REQUIRED WORK — Extract every line of the listing that contains the string "Task". Treat uppercase and lowercase letters as distinct.

--------------------------------

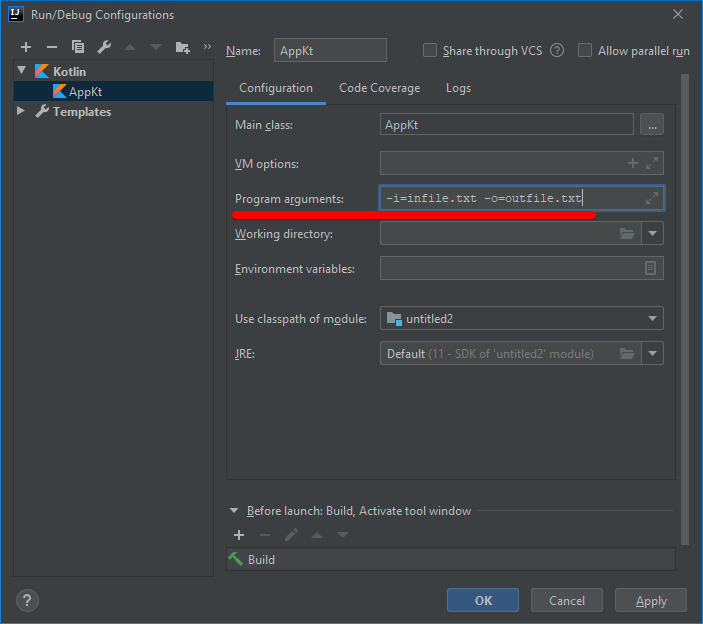The width and height of the screenshot is (703, 624).
Task: Expand the Templates tree node
Action: [22, 112]
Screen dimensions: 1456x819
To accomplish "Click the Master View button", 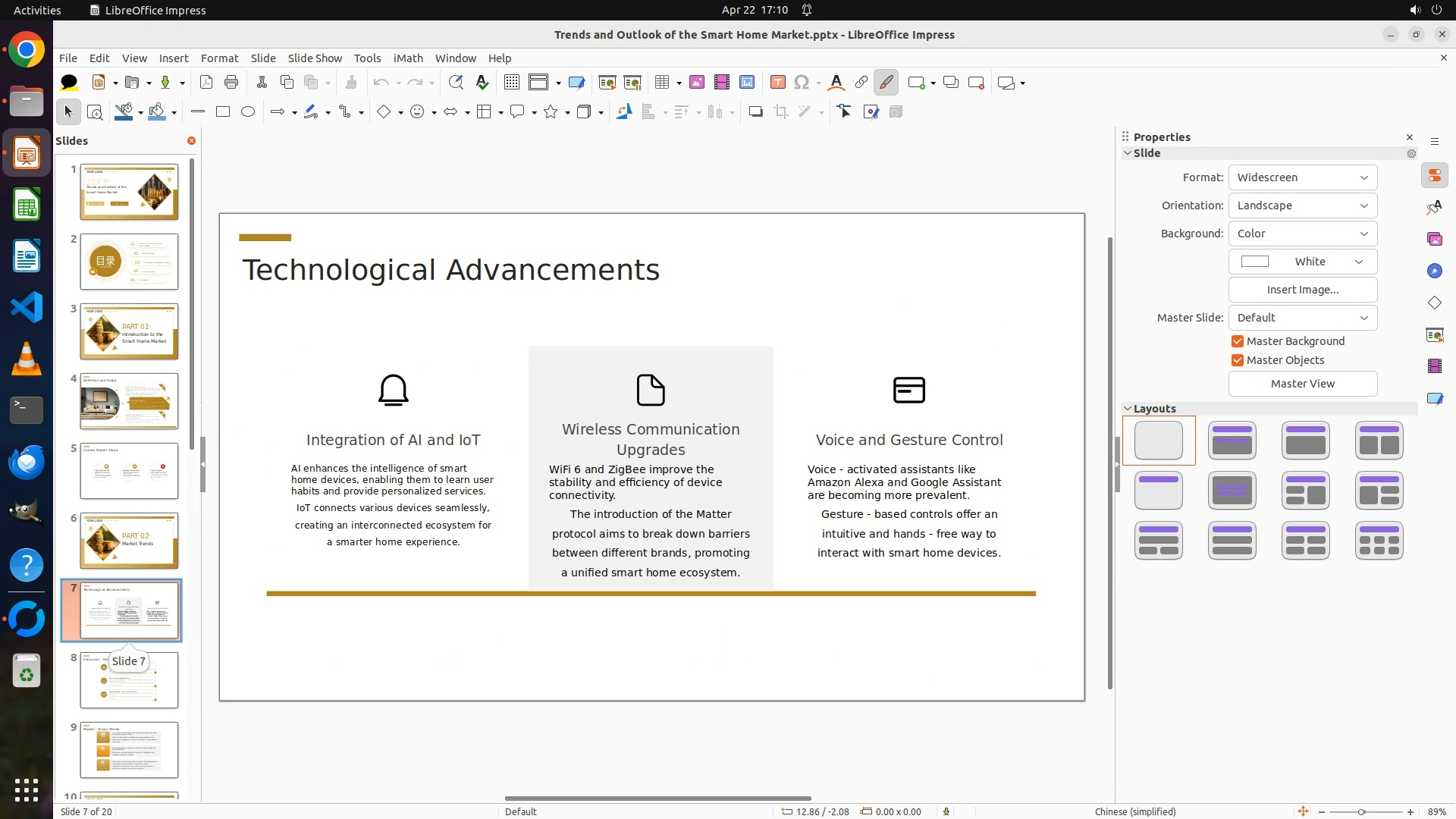I will (x=1302, y=384).
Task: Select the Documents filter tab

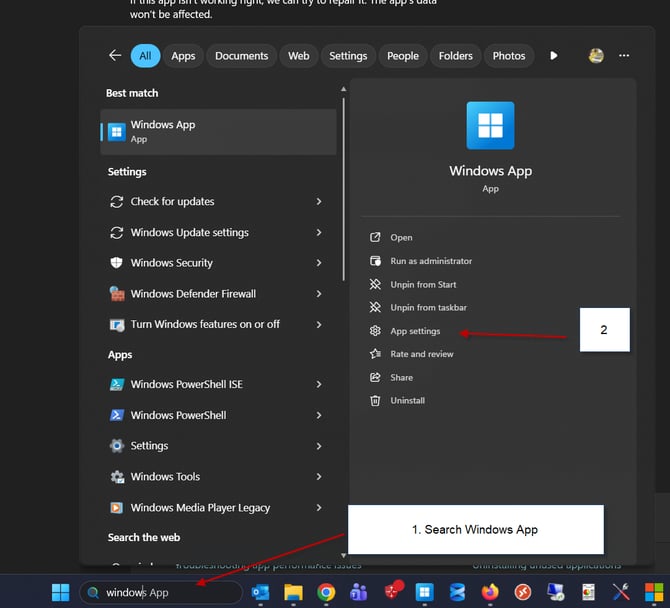Action: (241, 56)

--------------------------------

RIGHT ANSWER —
Task: Expand the Templates tree node
Task: Select the Documents filter tab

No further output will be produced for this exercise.